For ¹H-¹⁵N experiments, samples of RNase B and RNase A were dissolved in 20 mM phosphate buffer pH 6.5 in 2.5% D₂O at ~15 mg/mL (~1 mM). ¹H-¹⁵N experiments were collected using an HSQC pulse sequence with a flip back pulse and WATERGATE [43] element for water suppression. Acquisition times of 41 and 26 ms for ¹H and ¹⁵N respectively were used with spectral resolution of 12 and 19 Hz/pt. High-quality data were collected over ~10 h of experiment time; two 10 h spectra were added to increase signal to noise.

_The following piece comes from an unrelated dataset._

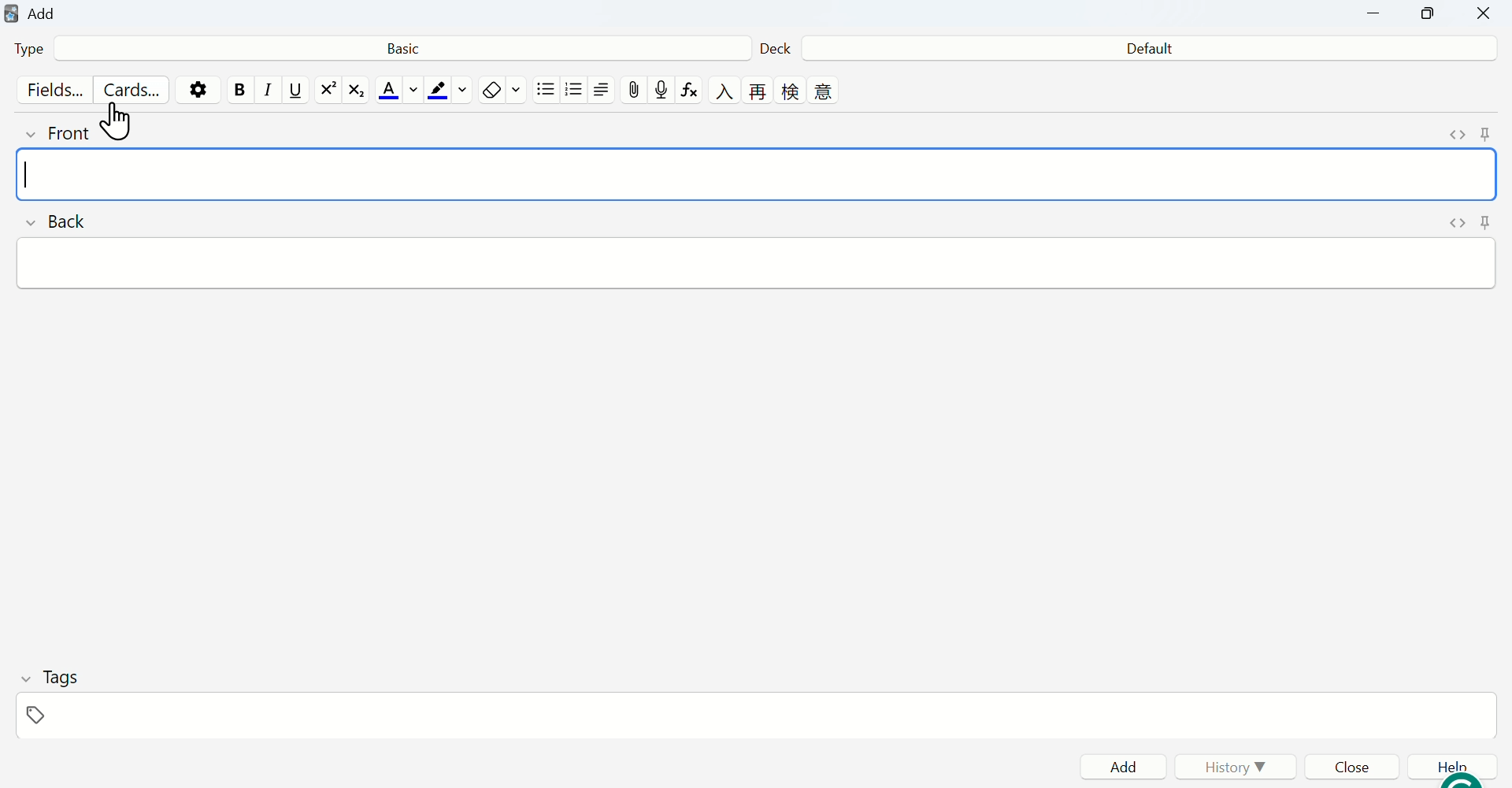 The image size is (1512, 788). What do you see at coordinates (59, 676) in the screenshot?
I see `Tags` at bounding box center [59, 676].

ESI-MS of RNase B: 2.5 µL of a 0.5 mg/mL solution of RNAse B was injected into a C18 trap column and eluted using a gradient from 0 to 40% acetonitrile in acetate buffer, pH 4.5, at a flow rate of 0.5 µL/min. Data were collected on a Waters Synapt G2 HDMS system with a nanoAcquity LC system. Data containing the entire charge state envelope were deconvoluted using the Masslynx software yielding the mass of the singly charged species.

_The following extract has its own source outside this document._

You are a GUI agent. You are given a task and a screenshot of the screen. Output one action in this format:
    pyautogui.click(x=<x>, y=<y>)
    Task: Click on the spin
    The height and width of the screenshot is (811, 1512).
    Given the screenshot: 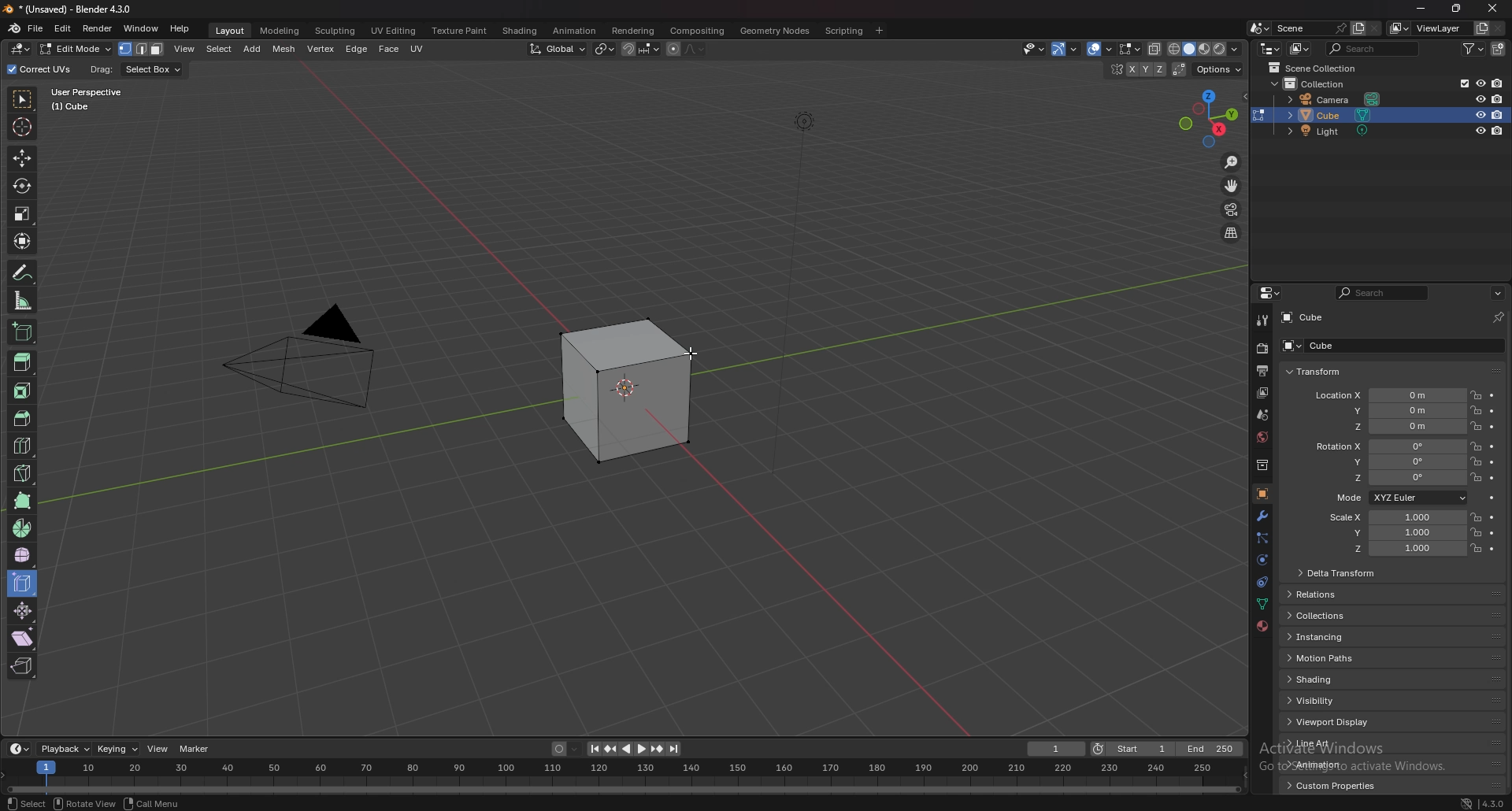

MALDI-TOF MS of RNase B: 0.5 mg/mL RNase B was mixed 1:1 with dihydroxybenzoic acid matrix solution (10 mg/mL in 50:50 acetonitrile:water with 0.1 % TFA). The mixture was then spotted on a stainless steel MALDI target and allowed to air dry. Samples were analyzed using a Bruker Autoflex Speed instrument with a voltage of 13 keV, 4000 shots per spectrum and delay time of 800 ns. Samples were all shot in positive ion mode with singly, doubly, and triply charged states observed.

4. Conclusions

Multiple RNase B samples were tested using a standard set of HSQC and HSQC-TOCSY pulse sequences with varying mixing times. The size of RNase B offers a protein with favorable T₂ relaxation times when compared to even larger proteins and even more beneficial is the expected mobility of the N-glycan. The RNase B N-glycan was not observed in the crystal structure suggesting an unrestrained conformation which allowed us to exploit the relaxation differences between the protein and glycan. This difference in protein and carbohydrate relaxation times provides the opportunity to analyze the two components of the spectra independently on increasingly complex samples. We will use these experiments to fine-tune the conditions under which NMR spectra of polysaccharide conjugate vaccines can be better analyzed.